I am a full-time working mom with two little boys and a full-time working husband. I try to juggle all the balls without dropping any, but no one ever taught me how to juggle and I have no hand-eye coordination.
That leads me to the fact that I am late for work a lot. Not super late, maybe just a few minutes. But I am a perfectionist – at least when it comes to my work – and that drives me insane.
And who on came up with working 9-5? Where do they work? Do they eat lunch? Because I have to be at work at 8 am.
So I have come up with ten completely legitimate reasons that I might be late for work every day.
- I have to drop my preschooler off at school. Why can’t there be an express drop-off lane? I can’t hand my child to his teacher through the window? That would really streamline the drop-off system.
- More than likely, I watched a Matt Bellasai To Be Honest video on Facebook while I was supposed to be drying my hair and now I’m re-watching all of them because that dude is legit hilarious.
- I was tracking one of my many monthly subscription boxes or Amazon orders. I think I might have an online shopping issue.
- I was thinking about what I was going to wear for my Halloween costume of “Basic Bitch”. Then I looked in my closet and realized I had a lot to choose from while I listened to “Always Be My Baby” by Mariah Carey and sipping a Venti Latte from Starbucks in my Uggs.
- I googled all the reasons that I wake up every single morning with a headache, completely ignoring the fact that my dentist told me it was because I grind my teeth and need a mouth guard. Now I’m googling additional colon cancer symptoms on Web MD and making out a will in my mind.
- I asked my kid to put his shoes on or get dressed or eat breakfast or go potty and he had a complete and total meltdown.
- I couldn’t find my shoes. This has turned into quite an issue. Seems that my children think hiding them is hilarious and watching me scream, “Where did you put them? We are going to be so f’ing late!” is equally as hilarious. I usually find them about ten minutes later in the toy box, inside a drum, or in the drawer with the Tupperware lids.
- A kid either pooped on me, spit up on me or vomited on me and I had to take another shower and/or change my clothes. It shocks me how often this happens. And always at the last minute. Putting the baby in his carseat to head to garage and he just projectile vomits all over me. Then giggles. I’m glad you feel better kid but this is a disaster.
- I forgot something. I forget a lot of things. A lot of times. Sometimes I make it all the way to the office before I realize that my laptop is on the kitchen counter at home. Somedays I have to go back home to grab my cardigan because when you are mom, cardigans are a necessary wardrobe staple and my office is always freezing. Or I forgot that one document that I put in a special place so I wouldn’t forget it only to forget it and also forget where the special place I wouldn’t forget is.
- I listened to a New Kids on the Block Essentials playlist and got so sucked back into my childhood that I completely blacked out and lost track of time. “Tonight” is my personal favorite. I can sing and dance to that all day long.
So the next time a mom in your office is running a few minutes late for work, remember that it is for a completely legitimate reason. Maybe her kids threw her shoes in the trash. She might have gotten pooped on three times. Or she spent 20 minutes singing “I Want It That Way” by the Backstreet Boys into her full length mirror.
Totally legit reason. Too legit to quit. HEY HEY!

> _TASK DETAILS_
Revise the piece about being late for work: write it out from "And who on came" up to and including "online shopping issue.", replacing "preschooler" with "kindergartner".

Stored items

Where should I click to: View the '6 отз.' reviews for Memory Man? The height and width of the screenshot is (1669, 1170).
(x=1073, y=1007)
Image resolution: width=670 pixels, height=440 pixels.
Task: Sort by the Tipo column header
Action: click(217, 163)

> _SOLUTION TO THIS TASK_
And who on came up with working 9-5? Where do they work? Do they eat lunch? Because I have to be at work at 8 am.
So I have come up with ten completely legitimate reasons that I might be late for work every day.
- I have to drop my kindergartner off at school. Why can’t there be an express drop-off lane? I can’t hand my child to his teacher through the window? That would really streamline the drop-off system.
- More than likely, I watched a Matt Bellasai To Be Honest video on Facebook while I was supposed to be drying my hair and now I’m re-watching all of them because that dude is legit hilarious.
- I was tracking one of my many monthly subscription boxes or Amazon orders. I think I might have an online shopping issue.